Performance
You can use the genai-perf
tool to benchmark the performance of the Text Embedding NIM under simulated production load. genai-perf
comes pre-installed in the Triton Server SDK container.
To run a performance benchmark, first create a dataset of text examples that genai-perf
can use when making requests to the embedding service. These examples should be representative of the type of data that you expect to receive in a production setting. The dataset should be formatted as a JSONL file where each line contains a {"text": ...}
object, as shown in the following example.

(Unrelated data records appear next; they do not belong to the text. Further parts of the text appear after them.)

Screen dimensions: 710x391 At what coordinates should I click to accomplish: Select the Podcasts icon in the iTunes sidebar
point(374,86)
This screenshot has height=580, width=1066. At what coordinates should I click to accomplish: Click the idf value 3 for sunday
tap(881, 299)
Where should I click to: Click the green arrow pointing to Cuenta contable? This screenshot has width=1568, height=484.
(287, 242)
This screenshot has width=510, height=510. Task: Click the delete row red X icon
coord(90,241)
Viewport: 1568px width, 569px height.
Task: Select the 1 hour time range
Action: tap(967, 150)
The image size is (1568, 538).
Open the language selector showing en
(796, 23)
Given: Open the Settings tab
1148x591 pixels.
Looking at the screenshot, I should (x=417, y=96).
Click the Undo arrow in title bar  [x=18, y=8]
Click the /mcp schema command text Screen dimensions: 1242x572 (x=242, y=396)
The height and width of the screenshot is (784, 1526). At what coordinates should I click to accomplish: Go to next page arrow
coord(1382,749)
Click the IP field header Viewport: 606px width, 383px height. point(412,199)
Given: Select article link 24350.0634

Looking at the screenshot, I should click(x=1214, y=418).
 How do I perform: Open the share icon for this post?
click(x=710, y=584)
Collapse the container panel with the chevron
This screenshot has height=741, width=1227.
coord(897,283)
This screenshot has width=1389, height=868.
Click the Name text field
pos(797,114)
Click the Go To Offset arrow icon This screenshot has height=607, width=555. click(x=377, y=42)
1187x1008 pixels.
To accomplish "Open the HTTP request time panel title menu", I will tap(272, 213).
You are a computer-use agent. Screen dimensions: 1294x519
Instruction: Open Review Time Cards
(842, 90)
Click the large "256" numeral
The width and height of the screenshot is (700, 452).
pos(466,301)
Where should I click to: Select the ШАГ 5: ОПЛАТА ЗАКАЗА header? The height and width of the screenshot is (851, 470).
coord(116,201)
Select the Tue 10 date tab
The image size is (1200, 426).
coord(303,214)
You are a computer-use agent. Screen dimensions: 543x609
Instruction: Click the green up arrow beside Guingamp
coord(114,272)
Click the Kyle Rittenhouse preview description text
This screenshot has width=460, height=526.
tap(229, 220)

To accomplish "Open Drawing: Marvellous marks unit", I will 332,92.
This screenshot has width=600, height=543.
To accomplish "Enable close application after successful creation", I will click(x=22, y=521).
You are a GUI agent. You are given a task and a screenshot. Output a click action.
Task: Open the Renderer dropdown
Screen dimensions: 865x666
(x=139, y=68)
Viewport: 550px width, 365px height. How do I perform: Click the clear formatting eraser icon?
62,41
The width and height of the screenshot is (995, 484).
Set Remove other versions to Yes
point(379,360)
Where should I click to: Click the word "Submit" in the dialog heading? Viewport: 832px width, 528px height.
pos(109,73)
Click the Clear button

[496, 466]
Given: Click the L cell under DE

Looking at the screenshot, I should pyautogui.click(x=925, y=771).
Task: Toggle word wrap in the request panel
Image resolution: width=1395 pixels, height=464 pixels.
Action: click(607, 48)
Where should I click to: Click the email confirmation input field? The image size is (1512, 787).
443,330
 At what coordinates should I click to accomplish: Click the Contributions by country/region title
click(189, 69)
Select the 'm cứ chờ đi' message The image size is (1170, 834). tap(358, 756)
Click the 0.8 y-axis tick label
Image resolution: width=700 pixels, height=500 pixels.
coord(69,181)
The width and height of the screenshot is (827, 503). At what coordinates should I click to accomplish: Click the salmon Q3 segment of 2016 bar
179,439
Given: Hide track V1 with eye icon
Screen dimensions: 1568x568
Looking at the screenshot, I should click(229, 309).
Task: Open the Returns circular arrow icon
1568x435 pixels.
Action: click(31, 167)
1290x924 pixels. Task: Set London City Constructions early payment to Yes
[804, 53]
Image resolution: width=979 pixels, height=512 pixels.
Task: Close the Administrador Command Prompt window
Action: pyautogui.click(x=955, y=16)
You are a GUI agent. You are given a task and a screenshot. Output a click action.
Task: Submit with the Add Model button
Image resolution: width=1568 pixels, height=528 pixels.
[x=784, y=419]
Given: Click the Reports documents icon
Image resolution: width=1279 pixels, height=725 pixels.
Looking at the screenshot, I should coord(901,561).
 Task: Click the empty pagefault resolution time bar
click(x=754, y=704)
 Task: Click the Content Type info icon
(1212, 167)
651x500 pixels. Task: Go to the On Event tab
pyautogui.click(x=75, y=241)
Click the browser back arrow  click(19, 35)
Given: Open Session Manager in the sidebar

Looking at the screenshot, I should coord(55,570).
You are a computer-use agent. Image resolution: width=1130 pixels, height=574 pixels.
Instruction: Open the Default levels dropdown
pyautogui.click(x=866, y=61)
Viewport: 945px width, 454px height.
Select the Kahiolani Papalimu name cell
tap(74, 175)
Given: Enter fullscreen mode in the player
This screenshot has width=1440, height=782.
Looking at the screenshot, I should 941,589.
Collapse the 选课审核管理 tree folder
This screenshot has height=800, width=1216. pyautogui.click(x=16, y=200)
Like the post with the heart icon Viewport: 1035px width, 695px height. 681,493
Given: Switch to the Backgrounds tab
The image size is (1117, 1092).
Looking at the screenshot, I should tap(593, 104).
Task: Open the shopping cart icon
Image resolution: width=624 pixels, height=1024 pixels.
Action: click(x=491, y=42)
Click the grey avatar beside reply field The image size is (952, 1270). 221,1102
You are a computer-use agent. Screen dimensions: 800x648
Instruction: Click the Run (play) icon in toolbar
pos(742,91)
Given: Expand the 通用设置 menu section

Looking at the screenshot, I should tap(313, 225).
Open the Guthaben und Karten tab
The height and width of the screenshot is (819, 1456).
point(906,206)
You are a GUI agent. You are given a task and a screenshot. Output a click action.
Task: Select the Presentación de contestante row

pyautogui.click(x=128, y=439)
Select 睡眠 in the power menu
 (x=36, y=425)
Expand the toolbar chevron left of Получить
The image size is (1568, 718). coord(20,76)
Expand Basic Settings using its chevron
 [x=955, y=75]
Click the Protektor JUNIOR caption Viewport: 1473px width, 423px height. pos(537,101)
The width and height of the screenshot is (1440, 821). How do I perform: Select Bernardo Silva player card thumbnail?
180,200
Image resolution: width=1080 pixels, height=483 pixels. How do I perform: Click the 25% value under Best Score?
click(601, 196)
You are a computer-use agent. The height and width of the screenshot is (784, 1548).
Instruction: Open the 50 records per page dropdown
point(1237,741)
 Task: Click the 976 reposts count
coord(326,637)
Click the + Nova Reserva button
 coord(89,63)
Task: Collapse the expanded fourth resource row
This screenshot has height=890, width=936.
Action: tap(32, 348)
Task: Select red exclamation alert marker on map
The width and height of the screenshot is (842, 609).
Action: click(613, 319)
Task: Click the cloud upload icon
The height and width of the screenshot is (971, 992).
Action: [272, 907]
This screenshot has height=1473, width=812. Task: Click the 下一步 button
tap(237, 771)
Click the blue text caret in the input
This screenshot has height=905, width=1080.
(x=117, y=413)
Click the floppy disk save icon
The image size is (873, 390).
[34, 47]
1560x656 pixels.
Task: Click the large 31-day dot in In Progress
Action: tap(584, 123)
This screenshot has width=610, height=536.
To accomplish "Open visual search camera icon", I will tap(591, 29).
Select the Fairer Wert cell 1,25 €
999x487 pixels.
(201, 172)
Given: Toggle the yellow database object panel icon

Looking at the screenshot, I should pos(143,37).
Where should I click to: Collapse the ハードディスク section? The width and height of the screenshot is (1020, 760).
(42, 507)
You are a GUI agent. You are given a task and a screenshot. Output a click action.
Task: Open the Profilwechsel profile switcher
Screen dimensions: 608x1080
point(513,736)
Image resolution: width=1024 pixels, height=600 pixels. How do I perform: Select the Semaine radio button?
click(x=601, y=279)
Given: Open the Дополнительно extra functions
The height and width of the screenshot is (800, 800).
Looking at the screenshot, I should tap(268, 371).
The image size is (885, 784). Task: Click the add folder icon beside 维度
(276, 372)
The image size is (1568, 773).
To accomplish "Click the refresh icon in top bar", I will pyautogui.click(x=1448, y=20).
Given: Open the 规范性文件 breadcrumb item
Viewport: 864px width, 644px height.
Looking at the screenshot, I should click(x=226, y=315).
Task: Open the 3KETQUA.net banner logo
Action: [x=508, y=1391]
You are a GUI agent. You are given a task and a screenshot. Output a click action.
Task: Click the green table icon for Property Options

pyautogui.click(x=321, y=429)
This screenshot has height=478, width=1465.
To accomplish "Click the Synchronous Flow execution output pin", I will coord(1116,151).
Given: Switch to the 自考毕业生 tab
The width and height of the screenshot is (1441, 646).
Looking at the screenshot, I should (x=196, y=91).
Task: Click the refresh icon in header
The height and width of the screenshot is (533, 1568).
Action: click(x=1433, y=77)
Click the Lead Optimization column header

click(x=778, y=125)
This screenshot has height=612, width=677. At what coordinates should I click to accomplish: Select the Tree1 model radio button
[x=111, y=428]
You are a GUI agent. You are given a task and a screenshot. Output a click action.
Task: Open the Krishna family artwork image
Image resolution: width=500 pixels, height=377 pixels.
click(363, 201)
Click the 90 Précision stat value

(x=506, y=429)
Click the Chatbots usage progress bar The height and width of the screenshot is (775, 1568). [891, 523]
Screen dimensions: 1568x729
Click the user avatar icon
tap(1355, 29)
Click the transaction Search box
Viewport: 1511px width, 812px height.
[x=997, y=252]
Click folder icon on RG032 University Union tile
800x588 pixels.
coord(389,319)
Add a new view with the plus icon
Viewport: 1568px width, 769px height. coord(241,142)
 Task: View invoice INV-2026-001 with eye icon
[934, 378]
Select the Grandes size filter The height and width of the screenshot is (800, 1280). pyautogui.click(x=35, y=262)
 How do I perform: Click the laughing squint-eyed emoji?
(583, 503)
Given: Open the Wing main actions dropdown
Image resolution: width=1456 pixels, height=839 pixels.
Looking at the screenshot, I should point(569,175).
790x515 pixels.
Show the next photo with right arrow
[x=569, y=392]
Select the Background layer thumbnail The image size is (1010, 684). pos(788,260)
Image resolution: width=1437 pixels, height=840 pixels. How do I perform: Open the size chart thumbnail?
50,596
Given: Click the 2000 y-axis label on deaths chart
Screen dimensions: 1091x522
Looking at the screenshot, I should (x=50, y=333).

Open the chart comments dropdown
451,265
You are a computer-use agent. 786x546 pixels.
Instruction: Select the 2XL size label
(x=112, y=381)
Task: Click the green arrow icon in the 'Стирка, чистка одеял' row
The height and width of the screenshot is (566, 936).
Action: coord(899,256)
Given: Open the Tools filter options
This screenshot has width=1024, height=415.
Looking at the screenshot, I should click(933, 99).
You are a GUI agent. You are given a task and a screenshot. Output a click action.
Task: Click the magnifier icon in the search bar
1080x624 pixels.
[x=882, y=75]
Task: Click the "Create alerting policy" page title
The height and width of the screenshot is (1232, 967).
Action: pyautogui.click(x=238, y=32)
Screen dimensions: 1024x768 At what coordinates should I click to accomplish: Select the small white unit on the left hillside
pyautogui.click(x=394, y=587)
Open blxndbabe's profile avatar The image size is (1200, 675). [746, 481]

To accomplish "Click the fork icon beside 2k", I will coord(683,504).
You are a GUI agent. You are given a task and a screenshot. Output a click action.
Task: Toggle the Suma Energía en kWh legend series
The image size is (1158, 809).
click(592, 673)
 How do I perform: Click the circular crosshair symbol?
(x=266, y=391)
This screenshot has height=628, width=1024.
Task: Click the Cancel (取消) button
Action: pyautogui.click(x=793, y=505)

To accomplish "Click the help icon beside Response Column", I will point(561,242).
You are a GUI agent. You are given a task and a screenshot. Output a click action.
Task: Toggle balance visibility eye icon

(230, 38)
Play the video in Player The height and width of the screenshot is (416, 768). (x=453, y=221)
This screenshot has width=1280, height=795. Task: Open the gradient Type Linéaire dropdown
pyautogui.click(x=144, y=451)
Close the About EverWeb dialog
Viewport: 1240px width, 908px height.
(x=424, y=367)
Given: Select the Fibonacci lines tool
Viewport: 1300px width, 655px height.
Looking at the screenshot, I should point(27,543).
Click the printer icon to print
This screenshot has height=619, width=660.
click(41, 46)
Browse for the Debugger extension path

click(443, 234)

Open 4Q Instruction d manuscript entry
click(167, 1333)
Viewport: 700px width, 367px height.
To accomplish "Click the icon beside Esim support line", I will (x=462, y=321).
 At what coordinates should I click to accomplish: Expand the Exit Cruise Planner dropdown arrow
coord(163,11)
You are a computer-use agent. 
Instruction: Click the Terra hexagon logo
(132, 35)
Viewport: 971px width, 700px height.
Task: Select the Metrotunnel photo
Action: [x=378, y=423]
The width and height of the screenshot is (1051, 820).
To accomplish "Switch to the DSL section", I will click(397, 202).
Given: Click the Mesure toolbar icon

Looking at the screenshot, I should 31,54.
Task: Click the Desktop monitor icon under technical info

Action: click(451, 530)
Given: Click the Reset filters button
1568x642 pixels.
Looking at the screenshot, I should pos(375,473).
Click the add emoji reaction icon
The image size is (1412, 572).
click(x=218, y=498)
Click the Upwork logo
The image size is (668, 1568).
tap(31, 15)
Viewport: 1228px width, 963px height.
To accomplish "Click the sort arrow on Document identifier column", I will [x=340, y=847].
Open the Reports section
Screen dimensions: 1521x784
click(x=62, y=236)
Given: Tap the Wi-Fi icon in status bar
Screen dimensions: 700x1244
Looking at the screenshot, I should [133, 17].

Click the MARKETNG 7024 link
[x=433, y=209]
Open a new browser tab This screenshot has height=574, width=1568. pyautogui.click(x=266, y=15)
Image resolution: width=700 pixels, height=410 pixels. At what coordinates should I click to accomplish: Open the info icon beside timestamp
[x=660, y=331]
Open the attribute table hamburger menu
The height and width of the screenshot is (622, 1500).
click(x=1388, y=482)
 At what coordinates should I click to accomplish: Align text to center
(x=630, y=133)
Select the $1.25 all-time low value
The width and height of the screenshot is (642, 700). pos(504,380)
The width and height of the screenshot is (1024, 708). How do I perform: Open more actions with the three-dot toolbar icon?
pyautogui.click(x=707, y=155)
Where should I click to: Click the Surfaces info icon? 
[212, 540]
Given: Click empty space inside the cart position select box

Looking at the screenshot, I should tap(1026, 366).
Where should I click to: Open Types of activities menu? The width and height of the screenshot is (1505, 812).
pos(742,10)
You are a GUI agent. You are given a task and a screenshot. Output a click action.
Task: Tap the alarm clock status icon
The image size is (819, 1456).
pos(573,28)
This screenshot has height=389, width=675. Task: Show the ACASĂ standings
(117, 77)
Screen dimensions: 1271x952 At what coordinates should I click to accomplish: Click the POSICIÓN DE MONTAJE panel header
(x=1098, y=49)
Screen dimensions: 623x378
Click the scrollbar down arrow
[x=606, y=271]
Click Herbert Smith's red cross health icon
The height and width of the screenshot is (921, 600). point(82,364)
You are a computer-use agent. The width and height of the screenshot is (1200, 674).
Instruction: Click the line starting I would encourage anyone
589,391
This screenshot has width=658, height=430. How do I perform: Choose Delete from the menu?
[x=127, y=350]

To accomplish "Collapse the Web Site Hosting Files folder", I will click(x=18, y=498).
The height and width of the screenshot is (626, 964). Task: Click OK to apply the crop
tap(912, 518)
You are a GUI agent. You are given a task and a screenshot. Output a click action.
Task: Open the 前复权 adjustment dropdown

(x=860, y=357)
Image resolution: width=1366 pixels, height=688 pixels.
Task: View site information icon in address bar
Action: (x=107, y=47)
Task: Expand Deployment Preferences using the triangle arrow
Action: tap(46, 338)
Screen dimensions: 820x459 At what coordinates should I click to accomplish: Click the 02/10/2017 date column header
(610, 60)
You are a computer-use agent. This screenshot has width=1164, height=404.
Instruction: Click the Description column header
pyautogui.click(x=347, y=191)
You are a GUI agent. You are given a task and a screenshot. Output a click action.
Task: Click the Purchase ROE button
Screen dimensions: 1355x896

Example: (embeddings.jsonl
)
{"text": "What was the first car ever driven?"}
{"text": "Who served as the 5th President of the United States of America?"}
{"text": "Is the Sydney Opera House located in Australia?"}
{"text": "In what state did they film Shrek 2?"}
Use the following example to run the Triton Inference Server SDK docker container, mounting the directory, as shown as datasets/
in the following example, where you created your JSONL file.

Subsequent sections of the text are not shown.